Northern Nigeria religionOpinions West Africa 

Discrimination Against Non-Muslim Students in Northern Nigeria

Northern Nigeria religion
Christian life in northern Nigeria

By Leo Igwe

Students who do not profess Islam suffer discrimination in Muslim-dominated communities in Northern Nigeria. Unlike their Muslim counterparts, non-Muslims are, in some cases, denied places for worship, leadership positions, and the option to study other religious or non-religious subjects. Incidentally, not much is heard about these deprivations and prejudicial treatments. Many people fear speaking out against these injustices due to fear of suffering further victimization. Recently, a Christian young man, Peter, from Kaduna, broke his silence over these injustices. He recounted his experiences as a student at a secondary school in Sokoto:

“I am from Kaduna state. I started my educational career in 2000 at one of Kaduna state primary schools. I offered Christian Religious Knowledge (CRK). Later in 2008, I started secondary school and offered Christian Religious Studies (CRS). I come from a Christian family. Muslim students were given the option to study Islamic Religious Studies (IRS)”.

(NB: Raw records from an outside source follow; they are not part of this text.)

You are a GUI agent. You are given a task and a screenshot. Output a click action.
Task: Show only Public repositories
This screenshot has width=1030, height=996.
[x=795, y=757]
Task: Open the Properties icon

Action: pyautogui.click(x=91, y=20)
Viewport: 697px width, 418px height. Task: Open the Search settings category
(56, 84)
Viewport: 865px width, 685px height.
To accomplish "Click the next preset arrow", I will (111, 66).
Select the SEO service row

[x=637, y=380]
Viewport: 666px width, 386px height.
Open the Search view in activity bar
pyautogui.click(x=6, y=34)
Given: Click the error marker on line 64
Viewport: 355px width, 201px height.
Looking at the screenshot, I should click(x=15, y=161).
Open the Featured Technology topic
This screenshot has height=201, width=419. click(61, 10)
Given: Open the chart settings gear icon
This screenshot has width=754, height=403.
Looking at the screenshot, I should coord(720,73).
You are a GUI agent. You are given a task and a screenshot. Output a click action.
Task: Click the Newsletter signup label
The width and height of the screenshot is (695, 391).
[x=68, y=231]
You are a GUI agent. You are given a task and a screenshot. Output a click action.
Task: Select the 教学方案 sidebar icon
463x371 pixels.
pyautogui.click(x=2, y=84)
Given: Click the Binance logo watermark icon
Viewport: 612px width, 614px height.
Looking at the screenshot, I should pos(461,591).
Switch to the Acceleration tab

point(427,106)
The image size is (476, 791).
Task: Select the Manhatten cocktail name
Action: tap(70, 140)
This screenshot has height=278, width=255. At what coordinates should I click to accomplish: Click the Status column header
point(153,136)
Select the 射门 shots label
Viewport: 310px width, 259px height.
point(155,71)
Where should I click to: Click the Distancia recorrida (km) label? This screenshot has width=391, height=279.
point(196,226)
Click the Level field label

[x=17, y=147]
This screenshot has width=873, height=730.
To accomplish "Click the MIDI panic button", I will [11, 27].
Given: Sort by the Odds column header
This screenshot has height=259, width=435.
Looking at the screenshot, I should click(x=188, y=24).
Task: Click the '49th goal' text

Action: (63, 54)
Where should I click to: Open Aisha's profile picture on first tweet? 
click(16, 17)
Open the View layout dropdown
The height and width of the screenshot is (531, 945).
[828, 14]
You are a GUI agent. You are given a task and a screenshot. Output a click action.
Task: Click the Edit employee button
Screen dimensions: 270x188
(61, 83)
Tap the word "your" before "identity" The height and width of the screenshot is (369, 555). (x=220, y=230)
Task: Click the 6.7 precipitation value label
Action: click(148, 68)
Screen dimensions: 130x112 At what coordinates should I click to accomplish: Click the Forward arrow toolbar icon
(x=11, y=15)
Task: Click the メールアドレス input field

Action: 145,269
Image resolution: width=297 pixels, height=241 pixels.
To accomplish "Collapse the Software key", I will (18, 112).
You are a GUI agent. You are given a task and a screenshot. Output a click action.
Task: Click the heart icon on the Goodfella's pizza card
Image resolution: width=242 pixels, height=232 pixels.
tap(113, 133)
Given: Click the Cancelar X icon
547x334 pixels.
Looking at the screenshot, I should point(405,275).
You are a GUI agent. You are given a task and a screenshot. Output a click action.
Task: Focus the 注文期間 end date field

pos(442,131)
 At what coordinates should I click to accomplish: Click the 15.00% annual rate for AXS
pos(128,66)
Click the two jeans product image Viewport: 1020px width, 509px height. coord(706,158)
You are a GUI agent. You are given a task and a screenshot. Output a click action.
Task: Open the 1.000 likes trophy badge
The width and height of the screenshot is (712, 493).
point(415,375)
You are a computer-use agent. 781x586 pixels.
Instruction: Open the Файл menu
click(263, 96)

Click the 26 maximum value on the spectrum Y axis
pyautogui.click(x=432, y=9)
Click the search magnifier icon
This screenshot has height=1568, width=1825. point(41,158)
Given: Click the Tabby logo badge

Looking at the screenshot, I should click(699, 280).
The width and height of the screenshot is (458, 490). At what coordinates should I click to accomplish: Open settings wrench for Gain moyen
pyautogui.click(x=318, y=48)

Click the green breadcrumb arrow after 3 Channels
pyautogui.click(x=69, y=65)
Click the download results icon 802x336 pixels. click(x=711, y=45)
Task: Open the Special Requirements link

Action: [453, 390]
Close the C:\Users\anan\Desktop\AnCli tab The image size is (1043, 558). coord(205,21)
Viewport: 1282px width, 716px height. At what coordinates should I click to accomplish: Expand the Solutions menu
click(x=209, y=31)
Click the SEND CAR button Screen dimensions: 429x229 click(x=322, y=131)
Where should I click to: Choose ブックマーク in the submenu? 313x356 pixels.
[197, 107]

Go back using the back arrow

Peter relocated to Sokoto to continue his education. But the school did not offer CRS as a subject. He said: “Unfortunately, I moved to Sokoto state in 2009, where I continued my junior secondary school. The school authorities asked me to take Arabic as a compulsory subject. Most syllables were Islam-based. As a Christian child, I found it frustrating to learn such a language. I found it difficult to write tests, assignments, and examinations using the language. My family members were so worried. They feared that my thinking would change and that I could convert to Islam”.

In both junior and senior secondary school levels, Peter was not given the option to study CRS. He noted: “At the senior secondary section, they offered only Islamic Studies. There was no option of studying CRS because the school did not offer the subject”.

The discrimination against non-muslim students extends to politics and positions in the schools. Peter explains: “I could have served as a head boy because I was one of the most active students in the school. I participated in competitions and had zero criminal records. But unfortunately, I ended up as an assistant head boy because Christians do not hold the position of a head boy in the school”. Even at that, the persecution persisted: “Without minding the injustice, I continued serving my office and playing my leadership roles until one day something happened that shocked me and made me understand that there was a big religious problem in the school”. He further stated: “The incident happened on Ash Wednesday. Some of our Catholic students went for morning mass before coming to school. The priest used the ash to make a sign of the cross on their foreheads. Now, at the school, a teacher asked the children to erase this sign of the cross, but they refused. The teacher flogged them. As the president of the Fellowship of Christian Students in the state, these students reported the incident to me since no teacher defended them. I confronted the teacher privately because I was the assistant head boy. The teacher reported me for questioning him on why he beat students who refused to clean the sign of the cross on their foreheads. I was invited to the teachers’ meeting. Look, there were Christian teachers, two women, at the meeting. But none of them defended me because they were too scared to speak. After all, doing so would put their job at risk. I understood their predicament, hence, I did not count on their support”.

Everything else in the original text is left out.